実際、ランドセルを背負った小学生が1人で登校する光景は、日本では日常だ。しかし、その“当たり前”が、思わぬ形で注目を集めている。

SNS上では、外国人観光客などが日本の子どもたちを無断で撮影し、「これが日本の治安だ」と紹介する投稿が拡散。いわば“治安の象徴”として扱われている状況だ。
称賛の声がある一方で、違和感や懸念も広がっている。
■「こんな国は他にない」称賛の声
海外ユーザーの投稿には、こんなコメントが並ぶ。
「子どもが1人で歩いてるなんて信じられない」 「日本は本当に安全なんだな」 「自分の国じゃ絶対に無理だ」
確かに、日本の治安の良さは世界的にも評価されている。
通学路で地域の見守りがあったり、学校教育の中で安全意識が育まれていたりと、社会全体で子どもを支える仕組みもある。
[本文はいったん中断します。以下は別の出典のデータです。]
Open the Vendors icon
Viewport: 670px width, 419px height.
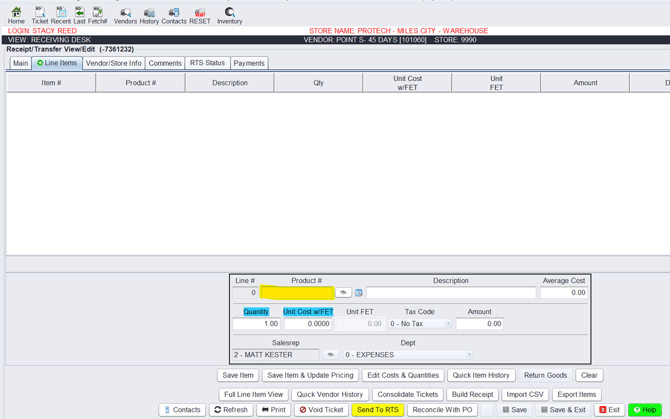coord(125,14)
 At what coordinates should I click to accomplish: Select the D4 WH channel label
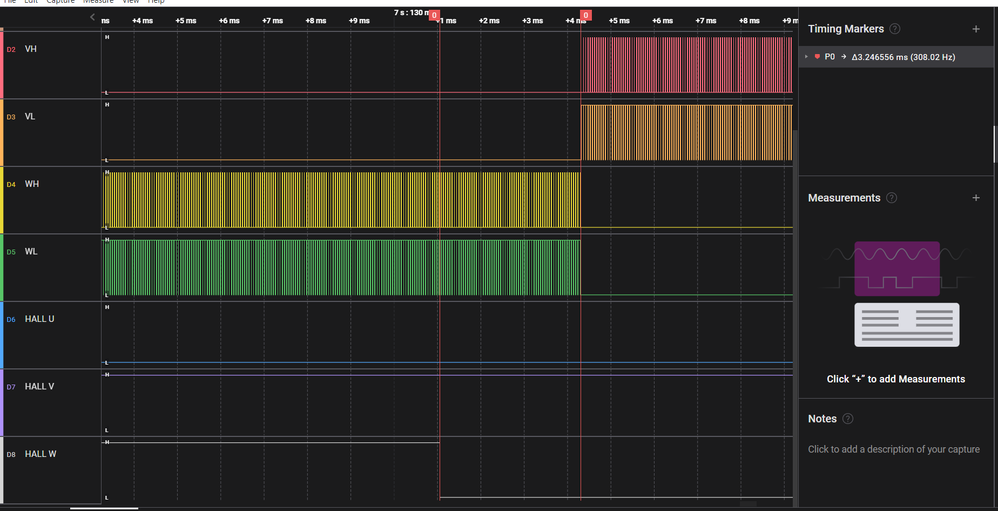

こうした背景を知れば、海外からの驚きや称賛も無理はない。
■しかし問題は「無断撮影」
一方で、今回の話題の核心はそこではない。
問題視されているのは、子どもたちが無断で撮影され、SNSに投稿されているという点だ。
たとえ悪意がなかったとしても、
・顔が写っている
・通学ルートが特定される可能性がある
・日常の行動パターンが外部に公開される
こうしたリスクは決して小さくない。
「安全な国」と紹介するつもりが、結果的に子どもの安全を脅かす可能性すらある。
■「文化の違い」で済ませていいのか
擁護する声もある。
「海外では街の様子を撮るのは普通」 「日本が特別に過敏なだけでは?」
確かに、国によってプライバシー感覚は異なる。
だが、日本では特に未成年の撮影や公開に対して慎重な考え方が一般的だ。
文化の違いで片付けるには、リスクが大きすぎるという指摘もある。
■「安全神話」への違和感
さらに、別の角度からの声もある。
「本当にそんなに安全なのか?」 「油断してるだけでは?」
“子どもが1人で歩ける=完全に安全”という単純な図式に違和感を覚える人も少なくない。
実際には、不審者情報や声かけ事案などはゼロではない。
それでも日常が成り立っているのは、地域の目や社会の仕組みに支えられているからだ。
そのバランスが崩れれば、“当たり前”は簡単に揺らぐ。
■問い直される「当たり前」
今回の騒動は、日本の良さを再確認するきっかけであると同時に、
その良さをどう守るかを考えさせる出来事でもある。
子どもが1人で歩ける社会。
それは確かに誇るべきことだ。
しかし、その光景を“消費”するような形で拡散していいのか。
そして、それを見ている私たちはどう受け止めるべきなのか。
「安全だから大丈夫」ではなく、
“安全をどう守るか”が問われている。